As well, the Paris Agreement, adopted by Canada and most other nations in 2015, looks to limit the global average temperature rise to well below two degrees Celsius, as well as lowering greenhouse gas development on a pathway toward a lower carbon future.
In 2015, the United Nations General Assembly adopted the 2030 Agenda for Sustainable Development and 17 Sustainable Development goals, which include no poverty, zero hunger, gender equality, and sustainable cities and communities.
The estimate amount of funding needed to achieve the objectives of both the Paris agreement and the UN sustainable development goals is a few trillion annually, but there has historically only been several hundred billion dollars of issuance per year, said Taylor, citing United Nations data.
"There's a huge funding gap for sustainability objectives," he said. "So as an institution what we're trying to do is to try to bring some creativity to help governments and corporations to better access capital markets to achieve on some of their sustainability objectives."

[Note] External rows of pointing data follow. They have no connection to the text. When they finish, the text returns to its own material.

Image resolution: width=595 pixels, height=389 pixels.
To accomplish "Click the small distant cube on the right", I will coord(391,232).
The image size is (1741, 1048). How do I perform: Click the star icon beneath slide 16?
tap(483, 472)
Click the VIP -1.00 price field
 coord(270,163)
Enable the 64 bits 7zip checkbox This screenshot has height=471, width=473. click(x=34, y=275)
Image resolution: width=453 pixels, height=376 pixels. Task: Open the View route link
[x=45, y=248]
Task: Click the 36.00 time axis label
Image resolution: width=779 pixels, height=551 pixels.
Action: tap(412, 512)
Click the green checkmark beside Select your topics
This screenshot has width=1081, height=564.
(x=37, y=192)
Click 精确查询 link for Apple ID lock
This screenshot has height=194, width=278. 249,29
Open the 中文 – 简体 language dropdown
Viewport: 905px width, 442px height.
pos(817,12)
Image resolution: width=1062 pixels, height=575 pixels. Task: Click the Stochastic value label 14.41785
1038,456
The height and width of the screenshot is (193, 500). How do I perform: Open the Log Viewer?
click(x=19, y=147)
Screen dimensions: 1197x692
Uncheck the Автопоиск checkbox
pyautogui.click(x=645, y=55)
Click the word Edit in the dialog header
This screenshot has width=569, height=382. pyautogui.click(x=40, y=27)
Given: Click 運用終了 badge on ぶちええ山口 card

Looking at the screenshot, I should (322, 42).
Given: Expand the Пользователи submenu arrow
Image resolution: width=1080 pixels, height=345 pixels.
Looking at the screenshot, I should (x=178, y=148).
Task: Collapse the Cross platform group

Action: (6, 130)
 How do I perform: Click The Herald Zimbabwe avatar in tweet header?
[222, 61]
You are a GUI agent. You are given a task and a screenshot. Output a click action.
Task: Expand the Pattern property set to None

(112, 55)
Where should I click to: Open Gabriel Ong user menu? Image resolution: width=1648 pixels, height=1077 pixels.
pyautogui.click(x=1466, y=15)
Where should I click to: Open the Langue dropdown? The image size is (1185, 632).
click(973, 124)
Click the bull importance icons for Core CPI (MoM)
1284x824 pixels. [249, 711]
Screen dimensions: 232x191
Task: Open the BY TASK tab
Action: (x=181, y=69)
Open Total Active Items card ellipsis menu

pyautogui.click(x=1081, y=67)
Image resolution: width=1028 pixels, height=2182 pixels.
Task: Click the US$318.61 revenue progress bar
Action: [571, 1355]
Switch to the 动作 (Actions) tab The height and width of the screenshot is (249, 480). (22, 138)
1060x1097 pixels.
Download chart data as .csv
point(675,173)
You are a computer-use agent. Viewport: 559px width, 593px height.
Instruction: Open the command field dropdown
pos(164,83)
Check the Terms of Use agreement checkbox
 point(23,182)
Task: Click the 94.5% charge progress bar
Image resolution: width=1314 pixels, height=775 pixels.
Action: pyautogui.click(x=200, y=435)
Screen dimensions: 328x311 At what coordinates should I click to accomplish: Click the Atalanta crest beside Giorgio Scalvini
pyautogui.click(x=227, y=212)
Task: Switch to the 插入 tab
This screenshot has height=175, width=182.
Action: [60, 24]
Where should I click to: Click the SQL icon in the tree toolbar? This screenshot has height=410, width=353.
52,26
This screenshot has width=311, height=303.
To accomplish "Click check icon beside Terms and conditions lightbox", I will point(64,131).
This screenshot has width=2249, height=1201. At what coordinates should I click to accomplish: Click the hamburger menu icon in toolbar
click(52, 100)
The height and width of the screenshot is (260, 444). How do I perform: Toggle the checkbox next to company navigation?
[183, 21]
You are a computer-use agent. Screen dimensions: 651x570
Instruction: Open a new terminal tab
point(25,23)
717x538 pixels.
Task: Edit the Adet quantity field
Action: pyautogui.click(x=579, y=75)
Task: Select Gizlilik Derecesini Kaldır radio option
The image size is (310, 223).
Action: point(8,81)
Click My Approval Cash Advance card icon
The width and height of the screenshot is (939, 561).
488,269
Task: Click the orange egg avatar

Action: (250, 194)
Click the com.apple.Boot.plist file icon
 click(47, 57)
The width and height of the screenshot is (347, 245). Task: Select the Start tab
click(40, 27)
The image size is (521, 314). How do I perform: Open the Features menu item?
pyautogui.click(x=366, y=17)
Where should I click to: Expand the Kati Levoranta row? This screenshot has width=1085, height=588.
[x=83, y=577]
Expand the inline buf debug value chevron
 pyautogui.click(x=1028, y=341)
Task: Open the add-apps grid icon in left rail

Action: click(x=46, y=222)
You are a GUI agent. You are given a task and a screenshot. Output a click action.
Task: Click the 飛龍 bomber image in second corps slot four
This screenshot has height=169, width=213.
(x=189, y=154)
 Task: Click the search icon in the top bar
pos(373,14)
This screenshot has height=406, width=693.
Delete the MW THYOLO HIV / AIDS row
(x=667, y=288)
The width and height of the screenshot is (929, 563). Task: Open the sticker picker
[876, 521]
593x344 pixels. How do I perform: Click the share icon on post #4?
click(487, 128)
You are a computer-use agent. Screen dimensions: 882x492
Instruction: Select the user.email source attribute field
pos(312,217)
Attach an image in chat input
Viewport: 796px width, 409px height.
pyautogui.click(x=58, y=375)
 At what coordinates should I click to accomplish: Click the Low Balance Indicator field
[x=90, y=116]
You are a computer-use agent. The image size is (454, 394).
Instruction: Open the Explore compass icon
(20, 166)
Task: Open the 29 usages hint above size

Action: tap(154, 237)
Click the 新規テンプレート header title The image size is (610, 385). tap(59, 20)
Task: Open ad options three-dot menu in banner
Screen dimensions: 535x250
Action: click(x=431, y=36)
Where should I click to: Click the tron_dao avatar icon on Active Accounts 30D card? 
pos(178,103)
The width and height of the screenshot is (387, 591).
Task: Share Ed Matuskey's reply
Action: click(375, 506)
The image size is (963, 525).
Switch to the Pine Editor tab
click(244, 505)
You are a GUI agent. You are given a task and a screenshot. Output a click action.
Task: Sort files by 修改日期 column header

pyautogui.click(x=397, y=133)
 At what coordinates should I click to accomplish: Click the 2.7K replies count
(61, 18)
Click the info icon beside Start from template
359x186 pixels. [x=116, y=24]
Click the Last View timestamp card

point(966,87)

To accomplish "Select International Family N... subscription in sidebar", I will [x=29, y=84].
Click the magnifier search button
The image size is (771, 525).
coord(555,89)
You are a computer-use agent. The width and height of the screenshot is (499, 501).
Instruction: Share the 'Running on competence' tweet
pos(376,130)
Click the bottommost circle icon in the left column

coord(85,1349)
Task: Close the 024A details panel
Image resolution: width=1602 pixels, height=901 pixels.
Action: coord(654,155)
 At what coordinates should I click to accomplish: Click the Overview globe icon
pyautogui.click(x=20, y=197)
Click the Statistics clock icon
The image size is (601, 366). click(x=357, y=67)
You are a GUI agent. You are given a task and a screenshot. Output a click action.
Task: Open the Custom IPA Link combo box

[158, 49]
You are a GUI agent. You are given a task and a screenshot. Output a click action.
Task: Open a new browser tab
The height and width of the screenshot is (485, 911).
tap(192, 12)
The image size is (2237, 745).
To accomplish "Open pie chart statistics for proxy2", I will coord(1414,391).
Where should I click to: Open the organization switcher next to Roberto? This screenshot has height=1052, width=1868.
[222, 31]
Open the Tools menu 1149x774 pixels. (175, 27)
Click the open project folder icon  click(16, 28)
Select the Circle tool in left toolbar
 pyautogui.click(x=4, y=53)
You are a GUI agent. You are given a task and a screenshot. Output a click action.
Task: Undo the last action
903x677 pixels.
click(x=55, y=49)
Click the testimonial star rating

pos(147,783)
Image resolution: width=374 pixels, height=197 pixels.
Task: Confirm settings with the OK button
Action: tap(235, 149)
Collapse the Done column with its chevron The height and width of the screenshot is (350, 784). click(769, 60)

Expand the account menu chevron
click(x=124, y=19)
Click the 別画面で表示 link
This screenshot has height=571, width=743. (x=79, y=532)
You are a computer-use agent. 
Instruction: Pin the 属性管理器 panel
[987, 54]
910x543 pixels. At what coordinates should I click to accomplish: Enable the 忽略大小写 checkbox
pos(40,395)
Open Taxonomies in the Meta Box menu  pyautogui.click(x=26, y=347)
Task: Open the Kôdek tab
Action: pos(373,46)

And given the staggering scale and scope of the COVID-19 pandemic, the demand for social bonds and other sustainable financing to fund initiatives to respond to the crisis, and help economies recover after it passes, is likely to grow.
“Sustainable finance and the focus of the market has had on ESG is here to stay,” Doucet said. “It’s not a fad. It’s something that really most of our clients are adopting, and I would say, making it a part of their DNA.”